Half Roasted Vegetable Saladcalories 298, sat. fat 3g, protein 5g, carbs 24g

Half Original Chopped with Garbanzo Beans calories 494, sat. fat 8g, protein 22g, carbs 13g (salt 41% DV)

Full CPK Cobb Salad calories 941, sat. fat 18g, protein 48g, carbs 22g (salt 69% DV)

Full Moroccan Chicken Salad calories 1370, sat. fat 12g, protein 43g, carbs 116g (salt 42% DV)


THIS is why we’re here.  It isn’t California Salad Kitchen.  So, what’s the verdict?  Well, it’s pizza.  So you can do better.  But follow a few simple rules and this may in fact be your healthiest pizza joint option.

  1. Share!  The pizzas aren’t huge.  Easily eaten by one person with an appetite.  Resist the urge and split a pie.  You’ll end up between 500 and 700 calories.  You can do MUCH worse.
  2. Thin crust.  Opting for the thin crust saves you 179 calories a pie.  Or, since your sharing, 89 calories.  Thin is in.
  3. Less toppings.  The less toppings the better.  The healthier the toppings the better.  Can you imagine?

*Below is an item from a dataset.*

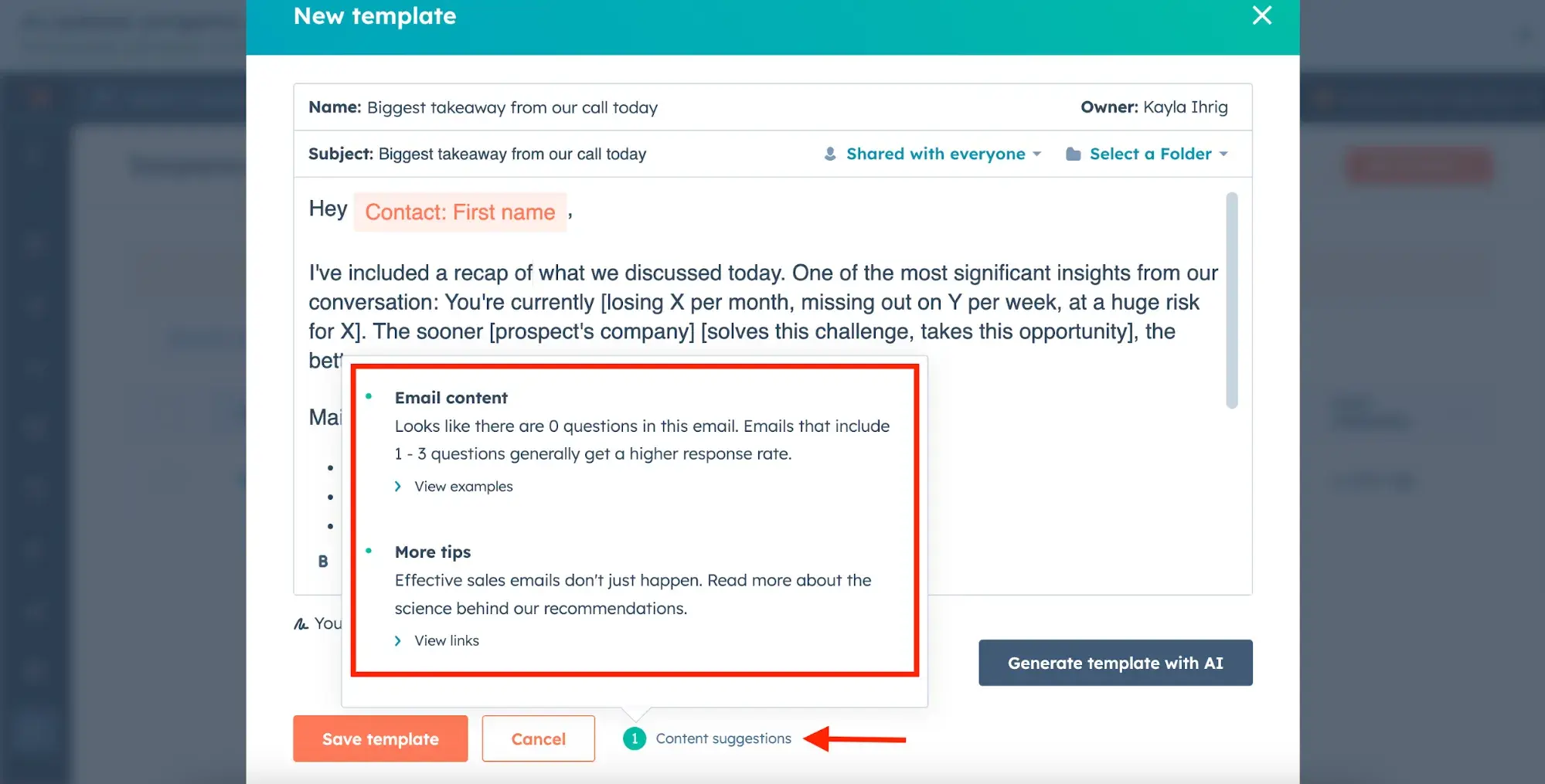The width and height of the screenshot is (1545, 784).
Task: Click the Bold formatting B icon
Action: tap(323, 562)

Because there are so many options I won’t give specific pizza examples.  Check the full nutritional info for your favorite pie.


There are two, and only two, pasta options that rise above a 2-star.  Get those.  Avoid the rest.

Cedar Plank Salmon + Corn Succotash calories 637, sat. fat 8g, protein 52g, carbs 36g, (salt 23%)

Norwegian Atlantic Salmon with Wok-Stirred Vegetables calories 745, sat. fat 7g, protein 52g, carbs 25g, (salt 36% DV)

Tacos + Sandwiches

Like nearly every restaurant chain sandwich, they all fall in 2-star category.  You can’t find one less than 800 calories and 80 grams of carbs.  Just get a damned pizza will you?


You know the answer to this section.